= Database of Recorded American Music =

Streaming library

The Database of Recorded American Music (DRAM) is an online resource providing streaming media access to musical works from 26 independent record labels, along with their liner notes, album art, and other related materials.

== History ==
The database began as a project of New World Records, Inc. a not-for-profit recording label which has successfully maintained its distinctive mission for more than thirty years: to actively document and disseminate the work of American composers, selected solely based on artistic merit. Neglected by the commercial recording industry, whose primary motivation is to minimize risk to the profit margin, these are important compositions that would otherwise be seldom heard and narrowly accessible for listening or study. However, through DRAM, students, faculty and scholars affiliated with subscribing universities are able to access the database and use the system as frequently as they wish without charge.

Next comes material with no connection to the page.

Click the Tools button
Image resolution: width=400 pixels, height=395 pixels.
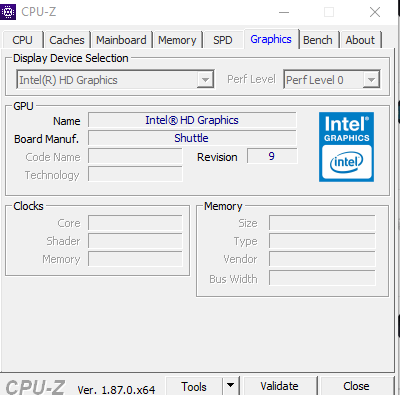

In 2006, the parent company of DRAM and New World Records modified its name from Recorded Anthology of American Music, Inc. (RAAM) to Anthology of Recorded Music, Inc. (ARM) and charter in order to allow works from non-American composers to be included in DRAM. Though New World Records remains exclusively dedicated to the American composer, DRAM's mission has expanded to include content from foreign sources and composers, so long as it satisfies the curatorial requirements of the collection.

All materials are keyword-searchable using any number of criteria, including composer, performer, date of publication, Library of Congress Classification and label of origin. DRAM facilitates the use of music in research for students and faculty across 90 campuses and gives scholarship philosophical priority in its approach to both collection development and intellectual property.